Thursday, March 28, 2013

Flintstones Weekend Comics, March 1963

Little Pebbly-Poo didn’t dominate the Flintstones Sunday comics in the weeks after she was born. For the month of March, she entered into plot of only one comic and made a cameo appearance in the optional top row of another. But we get all four main characters and both pets over the course of the month.



Want to complain about anachronisms? How about March 3, 1963, when teenagers are listening to KTLA? KTLA (a TV station) wasn’t invented until 1947, 1939 if you want to use the original call sign. There’s an incidental dino-dog in the opening panel. It’d be nice if the teenagers were named after Hanna-Barbera staffers (next month, it seems Gene Hazelton shows up). Barney’s got a lot of dots on his fur.



So is the woman in the fox stole in the second row trying to pick up Fred? (Notice in the same drawing the brontosaurus peering out from behind a building). The last drawing’s great. A smoking volcano in the background fills the panel nicely. The sleeping Baby Puss in the opening panel is a plus. The comic is from March 10, 1963.



The boss in the March 17, 1963 comic isn’t quite Mr. Slate. Same tie and glasses, but this boss has a bit of hair and he isn’t the same shape as Slate. Barney works with Fred. The panel in the second row where Fred’s dino drops the boulder is a bit cluttered but I imagine the colour helps things stand out from each other a bit. Very nice poses on the worker and Fred. Pebbles and a cute toy tyrannosaurus appear in the opening panel. Note the stone-ish dots in the title, same as in the comic two weeks earlier.

.

The opening and closing panels are the highlights of the March 24, 1963 comic. This time, the mountains aren’t volcanos. Dino’s sleeping this time in the first panel instead of Baby Puss. That Barney’s “one of the good ones,” as Warren Foster would say.



Pebbles is sleeping in the opening panel in the March 31, 1963 comic. (This time, there’s a toy mastodon. Did Ideal make those?) Hazelton, or whoever did the story, came up with a variation of the old alum gag from the Warners cartoons. The middle row has the garbage dinosaur in silhouette in the background. Evidently, the garbage man is a fan of Popeye. Nice weight shift on Fred as he carries the garbage can.

As usual, you can click on each comic to enlarge it. We get dinosaurs aplenty next month.

7 comments:

  1. I did a bunch of those...for years...Dale Hale

    ReplyDelete
    Replies
    1. Dale,

      You wrote a lot of the strips, right? Also,could you please explain to us how the H-B comic strip system worked?
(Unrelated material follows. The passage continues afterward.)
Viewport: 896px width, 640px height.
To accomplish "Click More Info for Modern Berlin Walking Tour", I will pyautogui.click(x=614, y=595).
My understanding is that Gene Hazelton would do rough thumbnails of the strip and then hand those off to Harvey Eisenberg, Iwao Takamoto, Ed Nofziger, etc. to do the finished pencil art. Is that correct? I know that Gene drew the Flintstones dailies himself and later on also did the Sunday pages. Thank you for any insight you can give us.

      Best,
      Mark Christiansen

      Delete
    2. Was this at the same time you were working on the "Peanuts" comic books, Mr. Hale?

      Delete
  2. No Harvey Eisenberg this month. Did he leave the strip at this point? His comic book work would appear for another two years.

    I’m guessing this might be Gene Hazelton’s art, but I’m not certain until his more “later sixties” style develops. Anyone know?

    Mr. Dale Hale, I too would be grateful for any insights you could provide. There’s nothing like the perspective of one who “was there”!

    ReplyDelete
    Replies
    1. This is Dick Bickenbach's work, not Gene Hazelton. Eisenberg had his hands full with the Yogi Bear strip, so on occasion he would pencil a Flintstone comic when he was needed.

      Delete
    2. Thank you, Mark! I’ll still assume that was Hazleton who was penciling the strip, in a pleasing and unique style (…when we had “Pops” and “thinking Pebbles”), in the late ‘60s when I remember it best. …Yes?

      Delete
  3. That's right, Joe. Hazelton drew both the Flintstones and Yogi Bear Sunday strips beginning around 1970. He had already been drawing the Flintstones dailies since the strip's inception.